*** Opening of ENTRIES SUPPLIED ***

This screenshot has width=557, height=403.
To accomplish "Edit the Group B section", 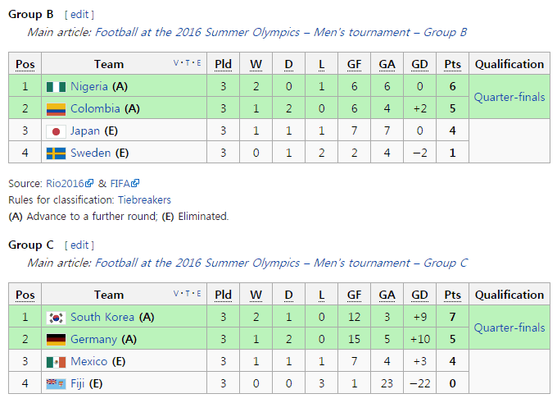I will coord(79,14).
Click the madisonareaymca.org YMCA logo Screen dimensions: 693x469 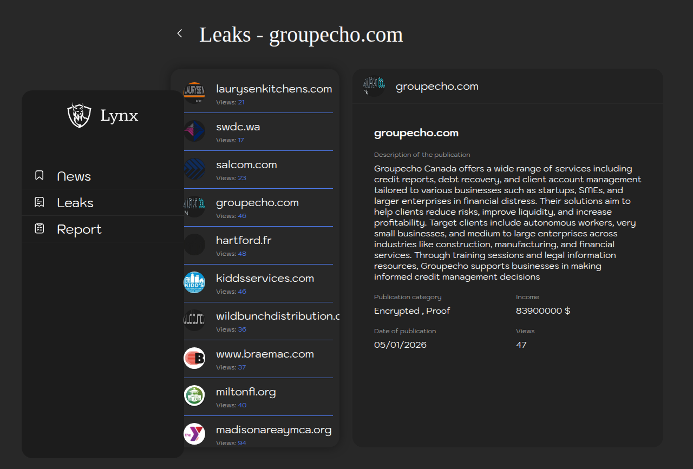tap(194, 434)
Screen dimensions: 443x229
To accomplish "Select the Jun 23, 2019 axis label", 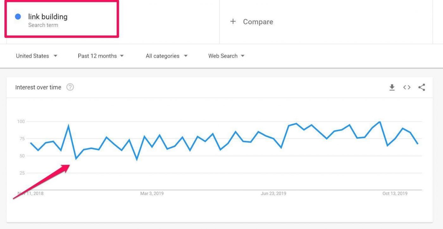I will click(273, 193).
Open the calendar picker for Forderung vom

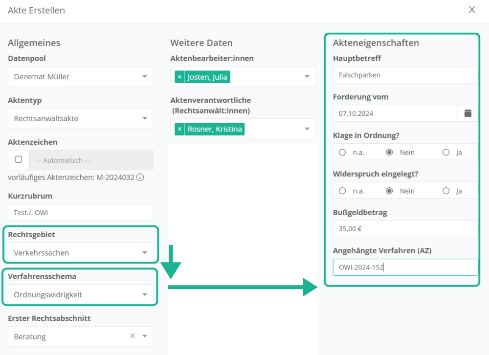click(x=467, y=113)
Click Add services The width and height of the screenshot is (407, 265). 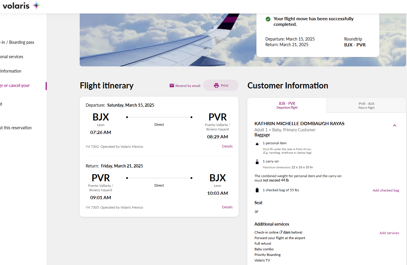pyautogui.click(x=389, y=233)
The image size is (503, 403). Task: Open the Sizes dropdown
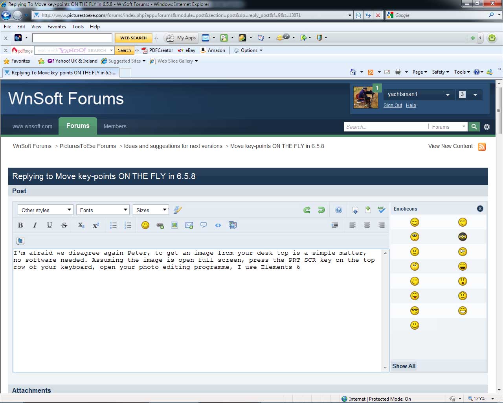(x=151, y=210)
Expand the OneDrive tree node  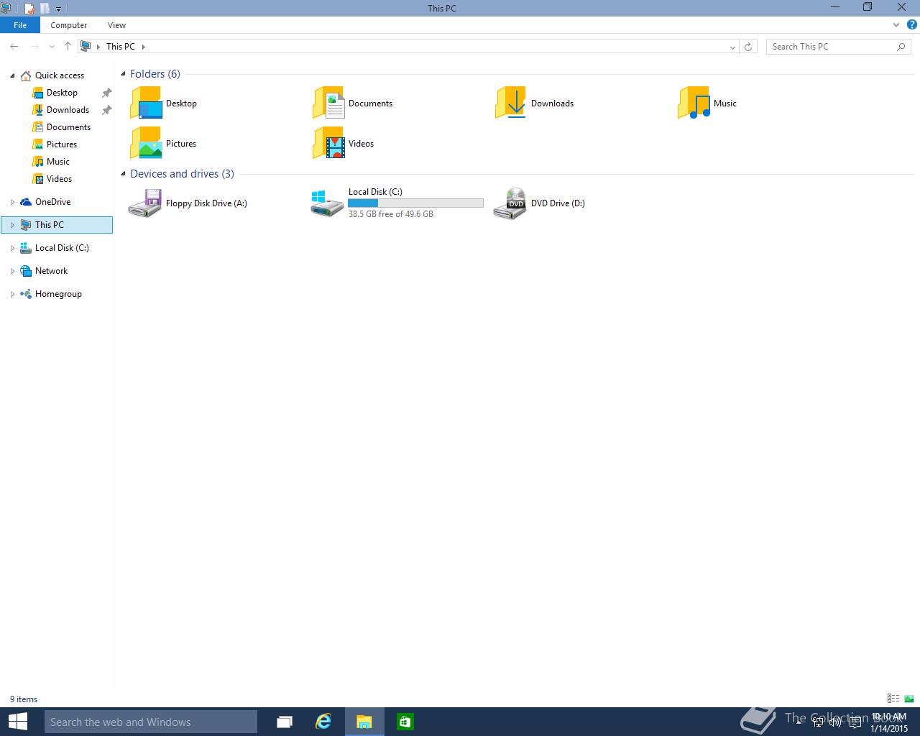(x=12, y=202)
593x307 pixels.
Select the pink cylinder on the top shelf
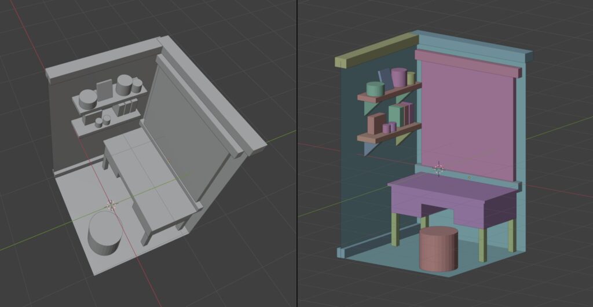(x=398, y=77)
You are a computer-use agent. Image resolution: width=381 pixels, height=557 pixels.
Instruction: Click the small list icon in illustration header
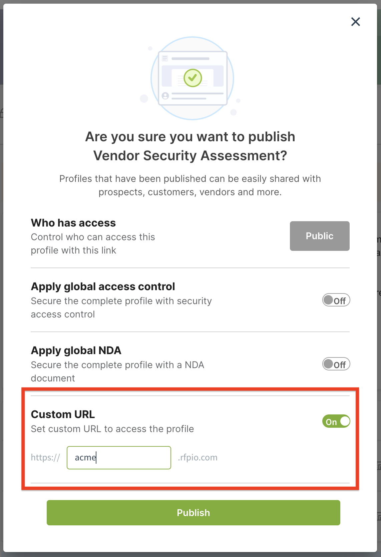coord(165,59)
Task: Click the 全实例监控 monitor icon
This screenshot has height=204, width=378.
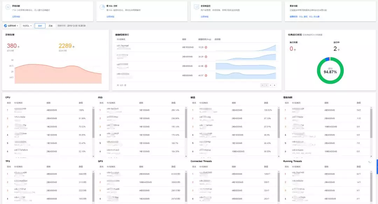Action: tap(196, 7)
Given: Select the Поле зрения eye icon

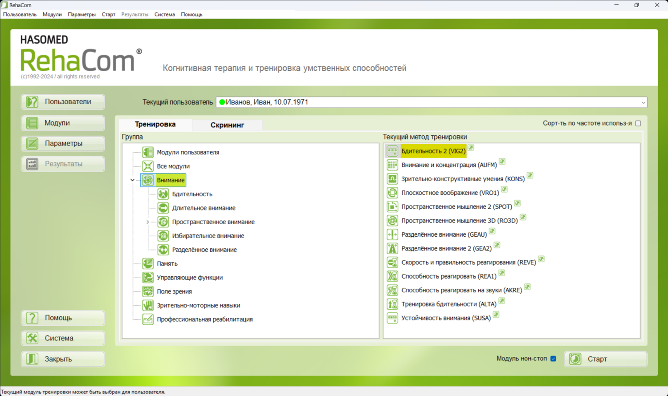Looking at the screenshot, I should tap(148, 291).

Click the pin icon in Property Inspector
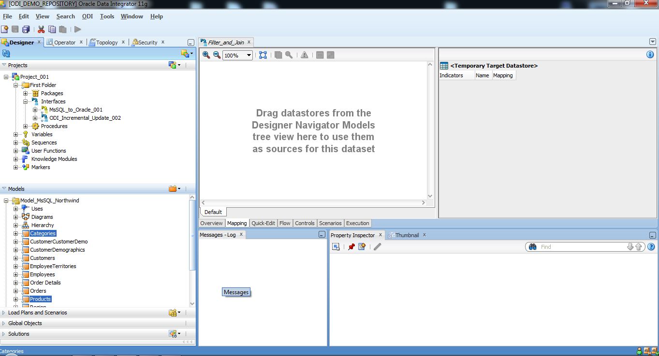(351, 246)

*** Close of ENTRIES SUPPLIED ***
*** Opening of ENTRIES SUPPLIED ***

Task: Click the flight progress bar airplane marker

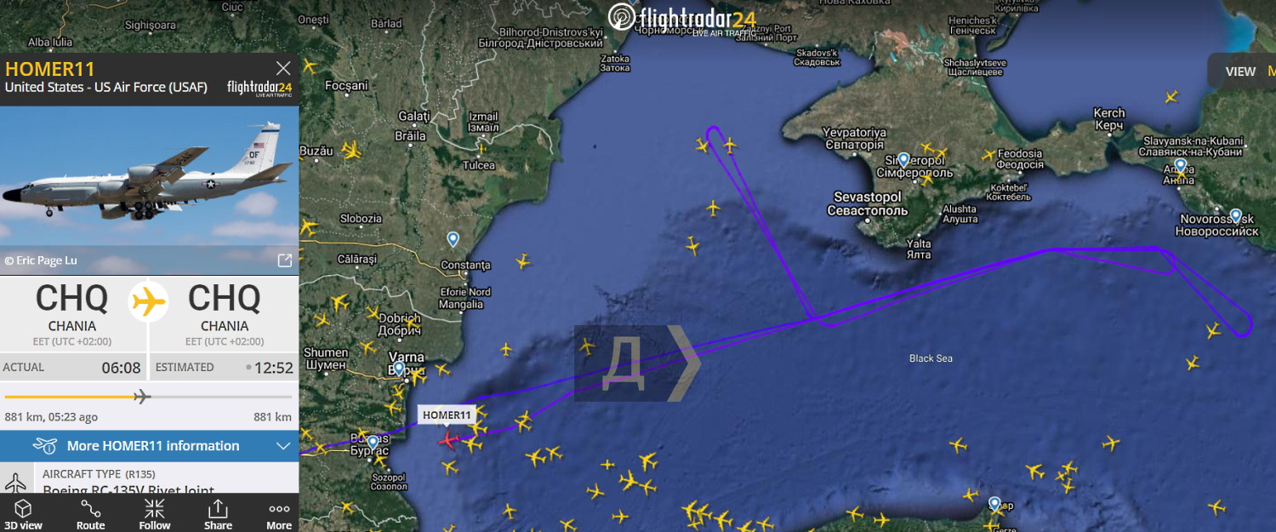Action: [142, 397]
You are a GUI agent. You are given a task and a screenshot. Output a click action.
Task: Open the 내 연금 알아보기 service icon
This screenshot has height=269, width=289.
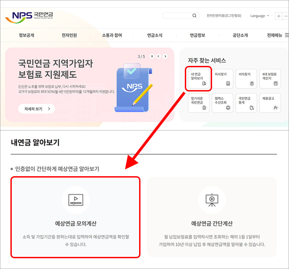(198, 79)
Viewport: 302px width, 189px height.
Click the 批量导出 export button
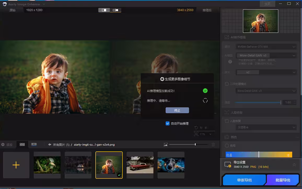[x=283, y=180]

*** Close of ENTRIES SUPPLIED ***

REQUIRED ACTION — Wherever the string "pixels" turns up in the material, copy the whole line.

OUTPUT FOR THIS EXERCISE —
593x307 pixels.
You are a computer-use agent. Image resolution: width=381 pixels, height=557 pixels.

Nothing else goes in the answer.